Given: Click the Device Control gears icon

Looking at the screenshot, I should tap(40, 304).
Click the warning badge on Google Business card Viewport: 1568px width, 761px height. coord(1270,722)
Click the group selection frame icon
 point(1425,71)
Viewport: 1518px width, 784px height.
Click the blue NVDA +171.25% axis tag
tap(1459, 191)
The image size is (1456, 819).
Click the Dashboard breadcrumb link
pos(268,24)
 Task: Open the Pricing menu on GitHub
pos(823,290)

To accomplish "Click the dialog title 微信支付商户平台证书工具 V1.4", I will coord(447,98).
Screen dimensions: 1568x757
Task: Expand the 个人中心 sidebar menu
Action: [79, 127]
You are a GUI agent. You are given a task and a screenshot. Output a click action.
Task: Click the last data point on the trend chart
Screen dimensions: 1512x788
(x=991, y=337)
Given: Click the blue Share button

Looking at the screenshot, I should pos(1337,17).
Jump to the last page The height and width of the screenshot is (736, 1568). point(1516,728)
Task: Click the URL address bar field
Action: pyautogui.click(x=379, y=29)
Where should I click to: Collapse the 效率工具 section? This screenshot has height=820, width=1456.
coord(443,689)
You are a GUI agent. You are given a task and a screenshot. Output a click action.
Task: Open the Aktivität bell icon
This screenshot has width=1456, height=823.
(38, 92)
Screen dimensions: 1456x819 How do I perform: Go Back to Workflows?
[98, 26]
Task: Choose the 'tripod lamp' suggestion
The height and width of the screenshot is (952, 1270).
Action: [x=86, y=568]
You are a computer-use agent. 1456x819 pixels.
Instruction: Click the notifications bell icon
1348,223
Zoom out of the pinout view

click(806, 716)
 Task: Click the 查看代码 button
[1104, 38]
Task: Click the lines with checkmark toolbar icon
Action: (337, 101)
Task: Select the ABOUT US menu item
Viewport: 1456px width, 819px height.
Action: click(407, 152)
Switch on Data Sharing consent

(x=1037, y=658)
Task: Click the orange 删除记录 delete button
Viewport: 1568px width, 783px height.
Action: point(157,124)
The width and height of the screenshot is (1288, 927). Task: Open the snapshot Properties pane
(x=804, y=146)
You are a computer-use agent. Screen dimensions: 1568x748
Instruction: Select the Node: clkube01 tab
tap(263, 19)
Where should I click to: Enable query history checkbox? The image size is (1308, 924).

_WHAT YOU NEED TO DO_
Show each line of the material above where "computer" occurs.

_PROBLEM SOLUTION_
You are a computer-use agent. 1456x819 pixels.
You are a computer-use agent. Screen dimensions: 1568x748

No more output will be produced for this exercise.